# XMFan.com Split



## mwgiii (Jul 19, 2002)

Looks like XMFan.com is in the middle coup between Ryan and the rest of the mods.

Ziggy and the mods have started a competing site http://www.xm411.com which is just a renamed XMFan site.

Apparently Ryan owns the XMFan name but Ziggy owns the server. Both sites are down right now while Ryan & Ziggy fight it out.


----------



## Scott Greczkowski (Mar 21, 2002)

Let's hope this does not turn into a SatelliteGuys -VS- DVSTalk thing. That was a case of both people loving the site the both worked hard on.

I know both Ryan and Ziggy and hope they can work this out.

Ryan is a very talented PHP programmer, and has custom written many of XMfans features. Ziggy is a marketing genious.

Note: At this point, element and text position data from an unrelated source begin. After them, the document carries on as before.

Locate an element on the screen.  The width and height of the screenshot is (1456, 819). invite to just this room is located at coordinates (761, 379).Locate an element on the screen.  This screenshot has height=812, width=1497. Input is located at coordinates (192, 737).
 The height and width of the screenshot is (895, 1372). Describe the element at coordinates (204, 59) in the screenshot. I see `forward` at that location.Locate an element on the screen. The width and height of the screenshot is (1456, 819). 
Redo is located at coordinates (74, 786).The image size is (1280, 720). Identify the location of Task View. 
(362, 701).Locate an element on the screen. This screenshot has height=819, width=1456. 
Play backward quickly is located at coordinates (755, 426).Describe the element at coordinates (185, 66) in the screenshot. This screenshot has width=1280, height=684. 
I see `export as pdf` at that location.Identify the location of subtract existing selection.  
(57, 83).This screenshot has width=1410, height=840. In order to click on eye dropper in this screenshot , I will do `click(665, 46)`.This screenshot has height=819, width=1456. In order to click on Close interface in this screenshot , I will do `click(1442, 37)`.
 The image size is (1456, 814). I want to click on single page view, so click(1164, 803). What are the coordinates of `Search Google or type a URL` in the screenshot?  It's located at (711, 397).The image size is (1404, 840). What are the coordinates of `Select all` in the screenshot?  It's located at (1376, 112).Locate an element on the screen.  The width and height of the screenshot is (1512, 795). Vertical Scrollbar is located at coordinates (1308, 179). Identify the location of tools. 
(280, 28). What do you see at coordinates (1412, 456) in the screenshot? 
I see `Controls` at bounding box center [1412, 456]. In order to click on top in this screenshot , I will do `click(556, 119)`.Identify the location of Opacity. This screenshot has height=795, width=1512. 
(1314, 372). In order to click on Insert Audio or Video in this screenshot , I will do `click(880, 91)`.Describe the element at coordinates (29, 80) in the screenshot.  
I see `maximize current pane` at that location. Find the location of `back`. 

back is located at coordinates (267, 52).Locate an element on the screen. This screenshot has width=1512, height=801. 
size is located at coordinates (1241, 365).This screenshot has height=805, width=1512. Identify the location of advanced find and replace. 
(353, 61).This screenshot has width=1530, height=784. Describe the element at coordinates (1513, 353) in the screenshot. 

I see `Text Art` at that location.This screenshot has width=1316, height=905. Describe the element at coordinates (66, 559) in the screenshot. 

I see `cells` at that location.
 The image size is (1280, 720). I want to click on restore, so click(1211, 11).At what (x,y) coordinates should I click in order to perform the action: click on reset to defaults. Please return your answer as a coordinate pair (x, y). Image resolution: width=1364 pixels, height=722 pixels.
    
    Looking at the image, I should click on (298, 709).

I do hope they can work things out.


----------



## TimL (Apr 24, 2002)

There was apparently a lot of controversey over Ryan accepting Google ads for Sirius which really angered a lot of XM fans. I thought that had died down..Something else appears to have gone wrong(Between Ryan and Ziggy).I havent had full internet access for several days (till last night) so I didnt know that XM Fan was down. IMO, This seems to be much worse than DBSTalk/Satellite Guys. Too Bad..XM Fan.com was an excellent site.am still debating XM/Sirius (or a new computer) with my income tax.

Tim Lones


----------



## sorahl (Oct 24, 2002)

Yeah it is too bad. I found I couldn't get to xmfan yesterday but had thought it was just a server outage. Sheesh this sucks...

Sorahl


----------



## yomama (Nov 3, 2003)

Dont know how long its been up, but here is Ryan's response.

http://www.xmfan.com/


----------